ECLI:NL:CBB:2018:477
College van Beroep voor het bedrijfsleven
- Eerste aanleg - enkelvoudig
- T. Pavićević
- J.B.C. van der Veer
- Rechtspraak.nl
Ontvankelijkheid bezwaar en verschoonbaarheid termijnoverschrijding in bestuursrechtelijke procedure
In deze zaak, behandeld door het College van Beroep voor het Bedrijfsleven, gaat het om de ontvankelijkheid van een bezwaar dat door de appellante, een maatschap, is ingediend tegen een besluit van de minister van Landbouw, Natuur en Voedselkwaliteit. Het primaire besluit, genomen op 17 december 2016, betrof de aanvraag van de appellante voor uitbetaling van basis- en vergroeningsbetalingen voor het jaar 2016. De minister heeft het bezwaar van de appellante gedeeltelijk gegrond verklaard in een besluit van 10 juli 2017, maar de appellante heeft hiertegen beroep ingesteld.
Tijdens de zitting op 15 augustus 2018 is het College tot de conclusie gekomen dat de appellante de bezwaartermijn heeft overschreden. De termijn voor het indienen van een bezwaarschrift bedraagt zes weken en begon op de dag na de bekendmaking van het primaire besluit. De appellante had haar bezwaar op 31 januari 2017 ingediend, terwijl de termijn op 30 januari 2017 eindigde. Het College heeft echter ook gekeken naar de mogelijkheid van verschoonbaarheid van deze termijnoverschrijding, zoals geregeld in artikel 6:11 van de Algemene wet bestuursrecht (Awb).

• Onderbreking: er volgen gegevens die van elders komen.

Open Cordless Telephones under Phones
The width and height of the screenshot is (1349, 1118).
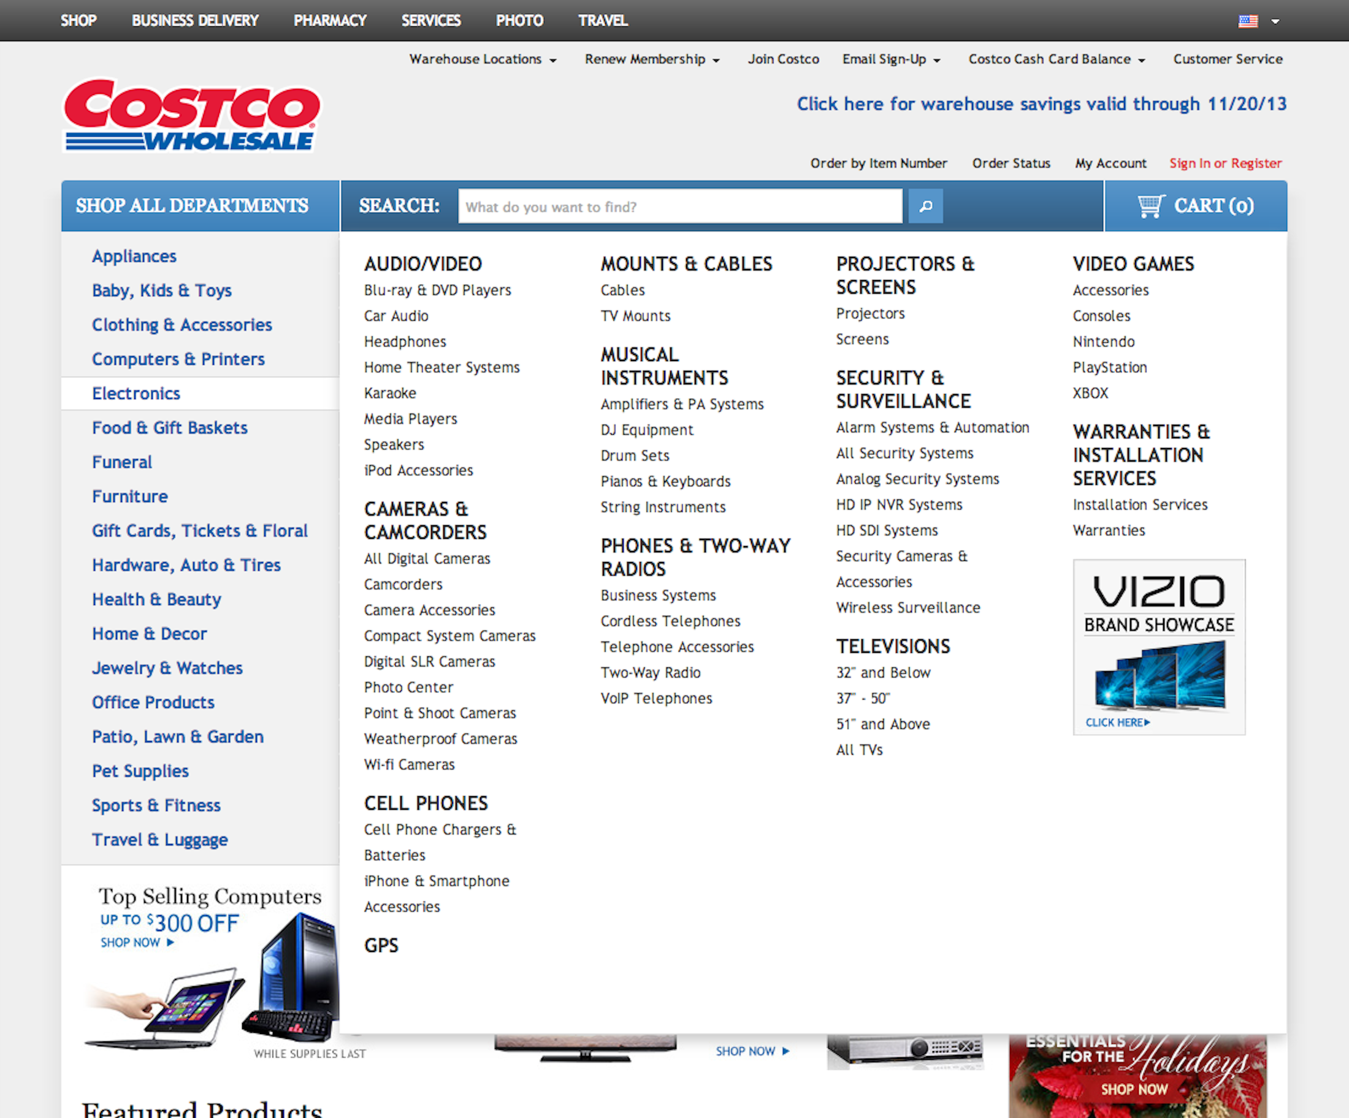(x=670, y=621)
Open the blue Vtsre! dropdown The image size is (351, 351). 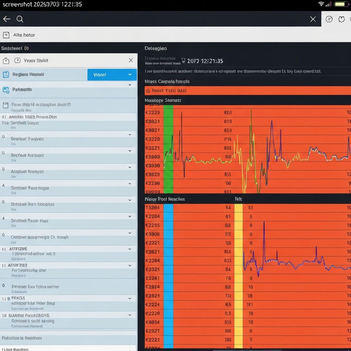[112, 74]
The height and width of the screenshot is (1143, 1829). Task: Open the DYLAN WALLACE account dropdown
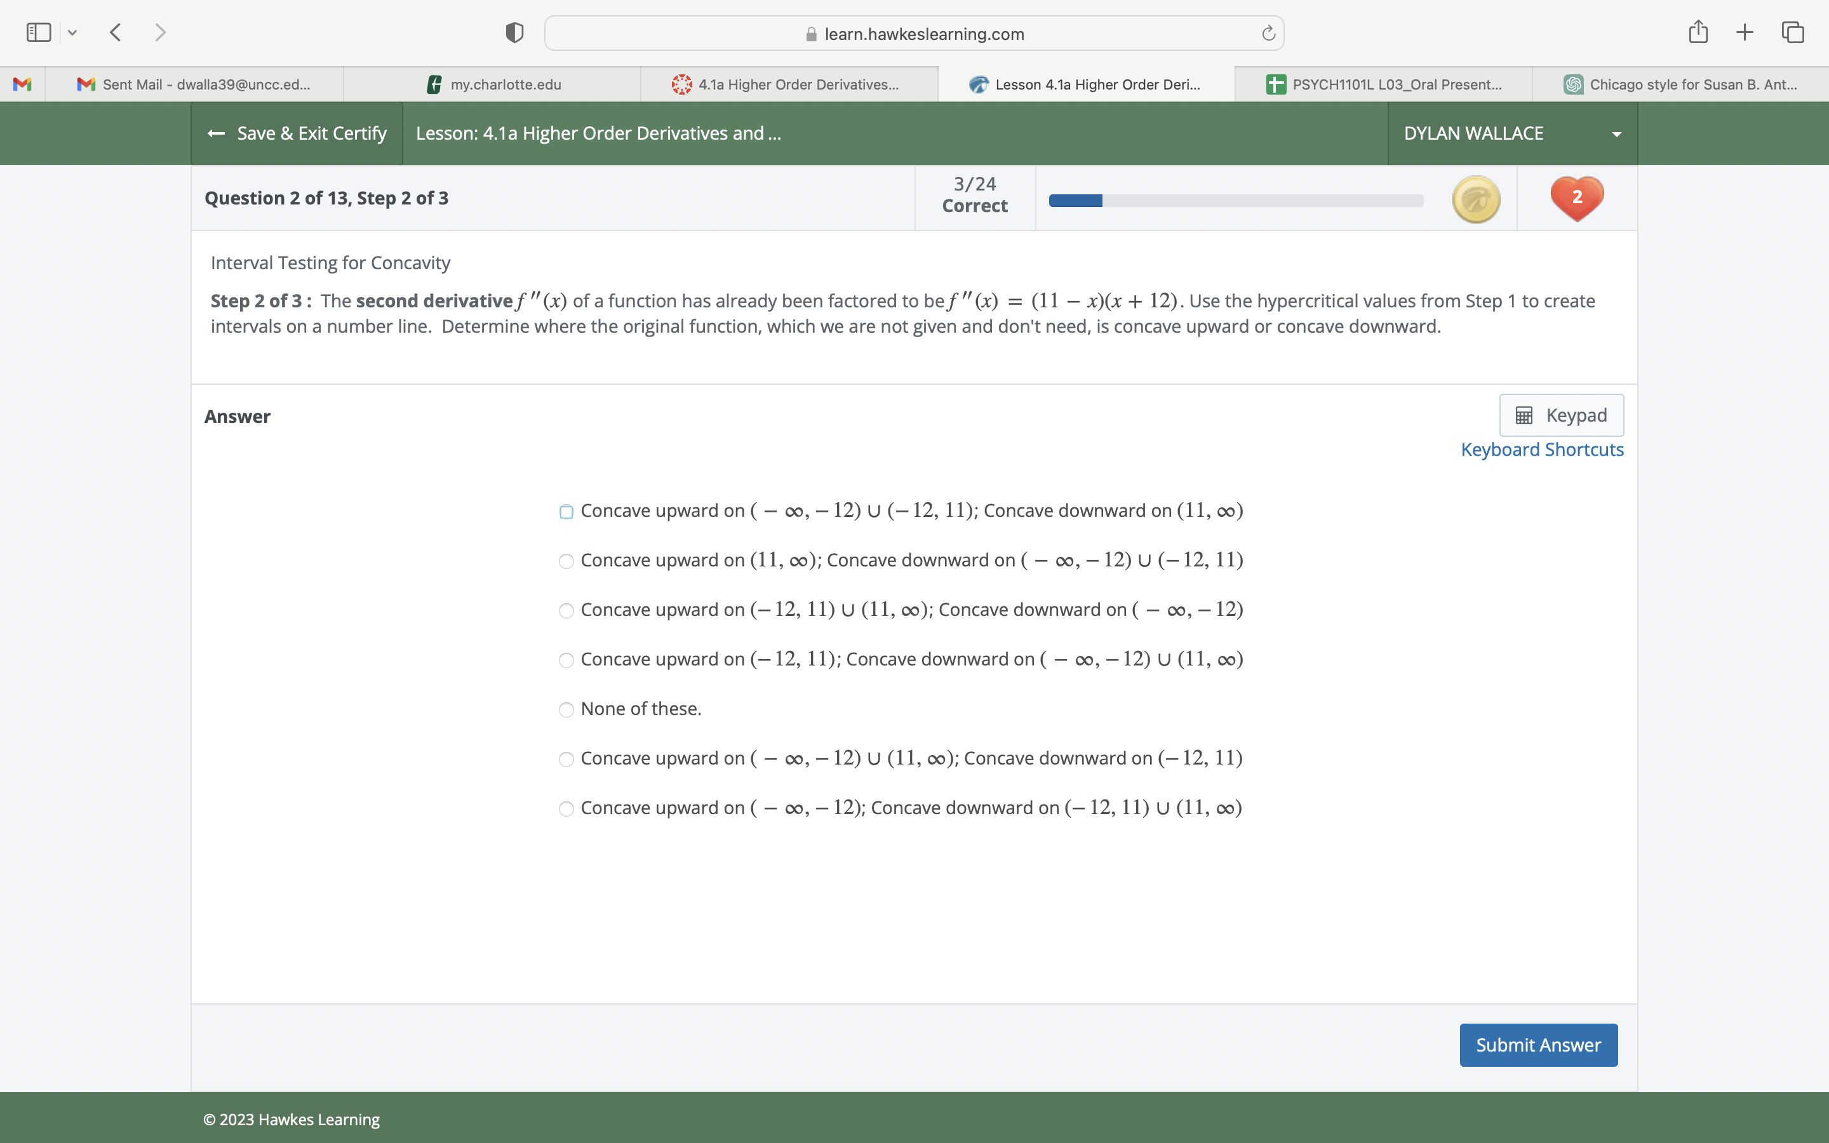click(1512, 133)
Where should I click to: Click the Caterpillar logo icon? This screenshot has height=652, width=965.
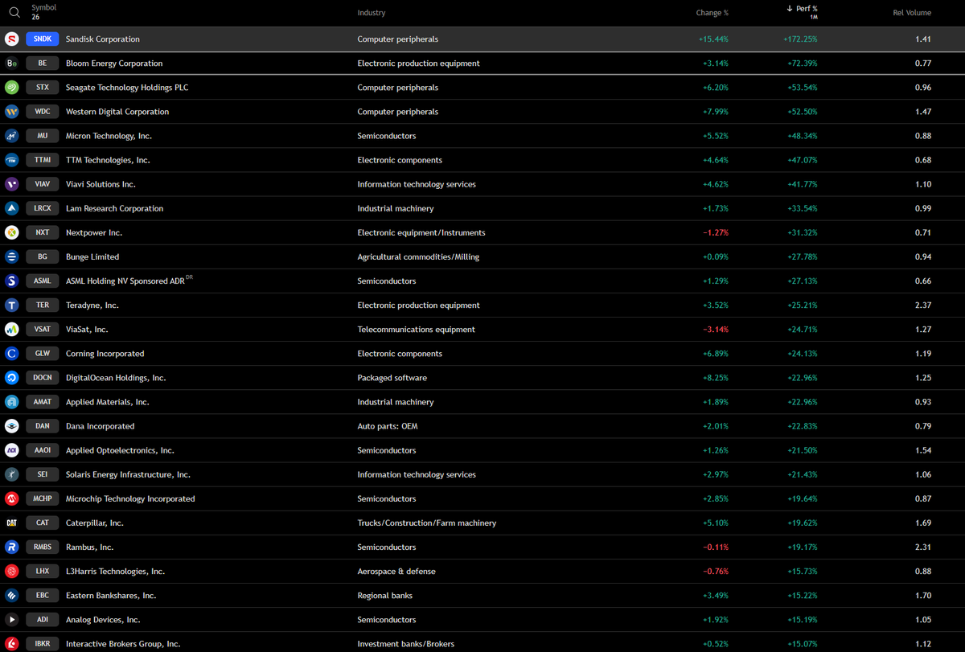pos(11,523)
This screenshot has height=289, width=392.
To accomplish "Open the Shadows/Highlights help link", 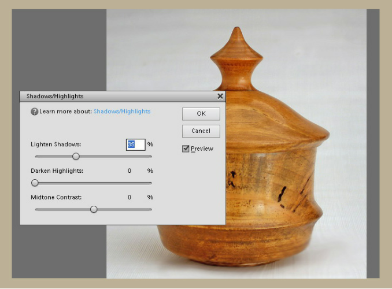I will (x=122, y=112).
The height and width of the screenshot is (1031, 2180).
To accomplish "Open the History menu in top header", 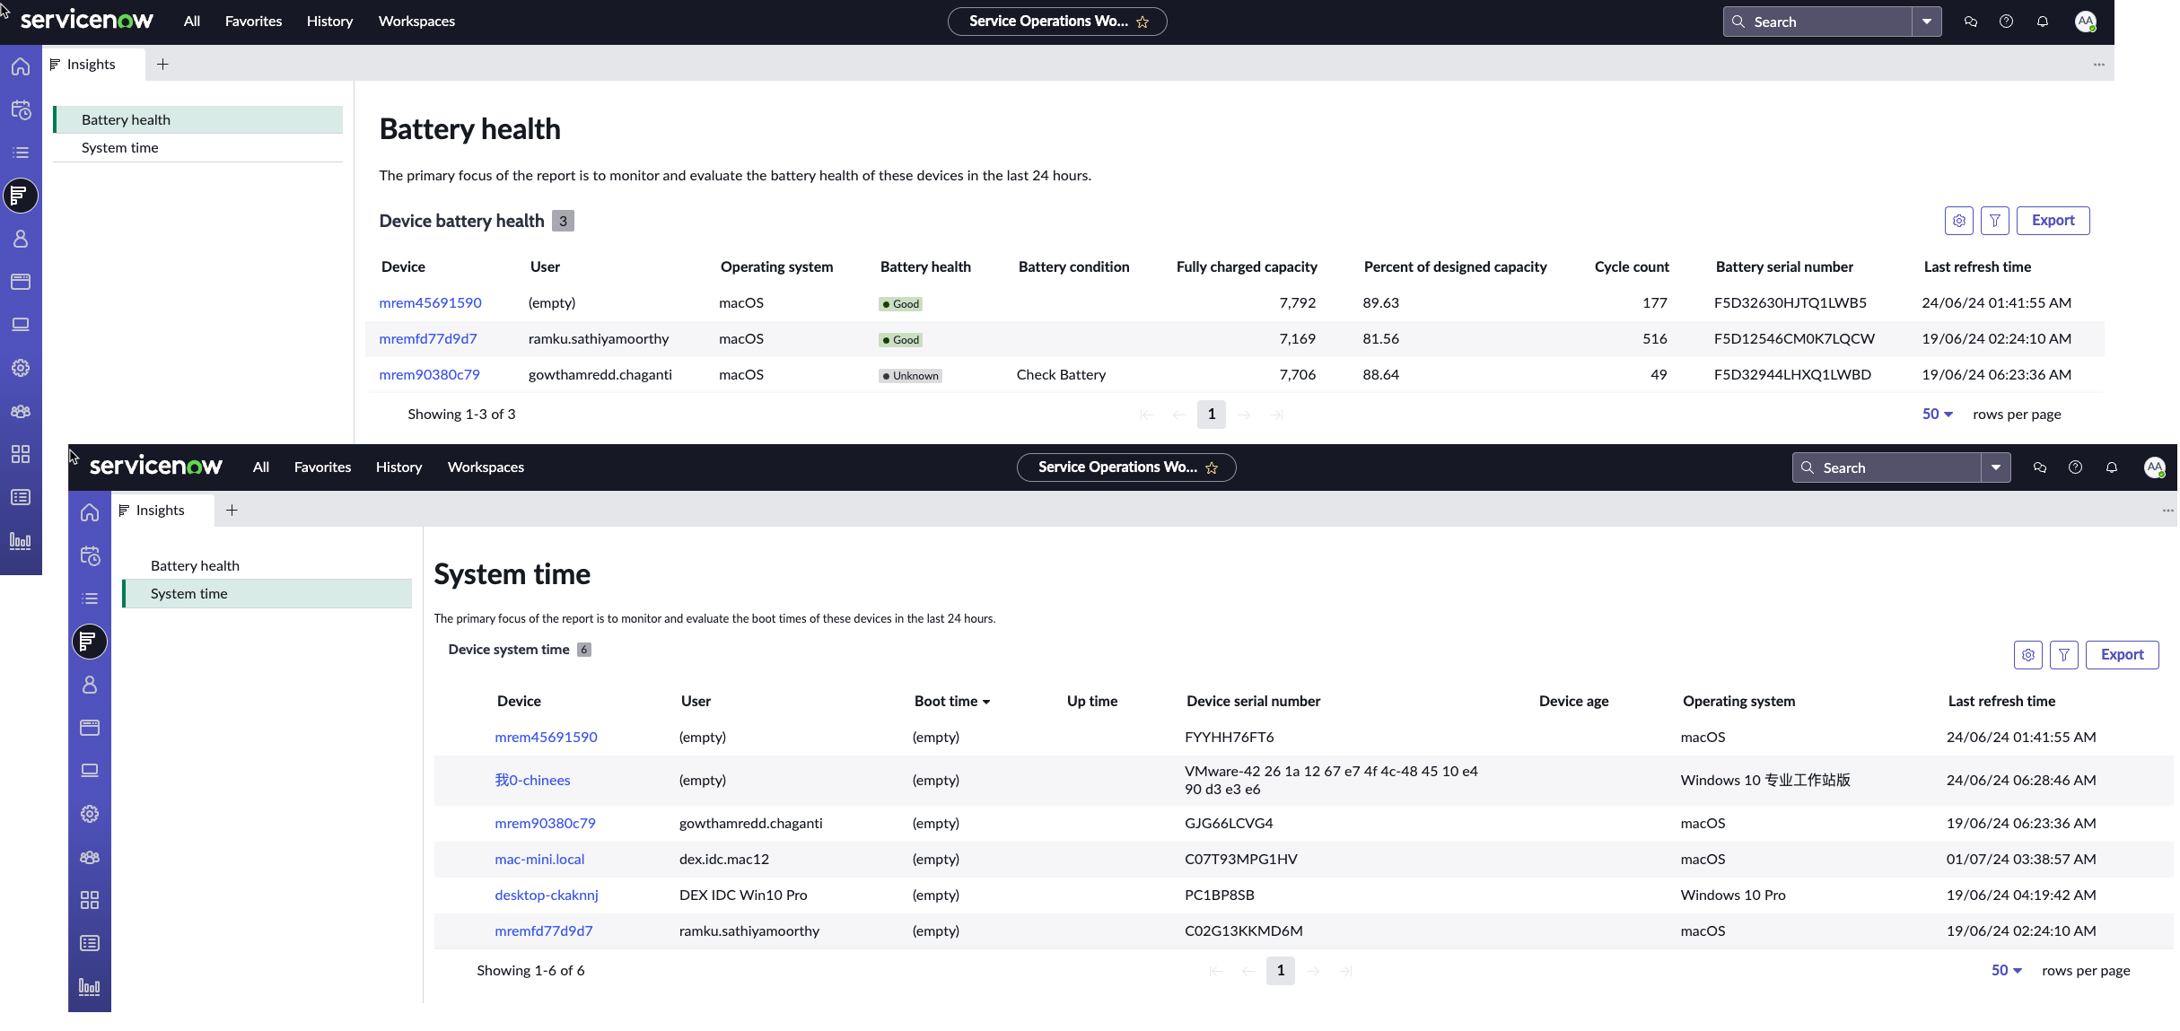I will tap(329, 22).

De gemachtigde van de appellante heeft verklaard dat de termijnoverschrijding is ontstaan doordat hij het bezwaar niet tijdig heeft verzonden. Het College oordeelt dat deze omstandigheid niet voldoende is om de termijnoverschrijding als verschoonbaar te beschouwen. Hierdoor heeft het College geoordeeld dat het bezwaar van de appellante niet-ontvankelijk verklaard had moeten worden. Het beroep is gegrond verklaard, het bestreden besluit is vernietigd en het bezwaar van de appellante is niet-ontvankelijk verklaard. Tevens is de minister opgedragen het betaalde griffierecht van € 333,- aan de appellante te vergoeden.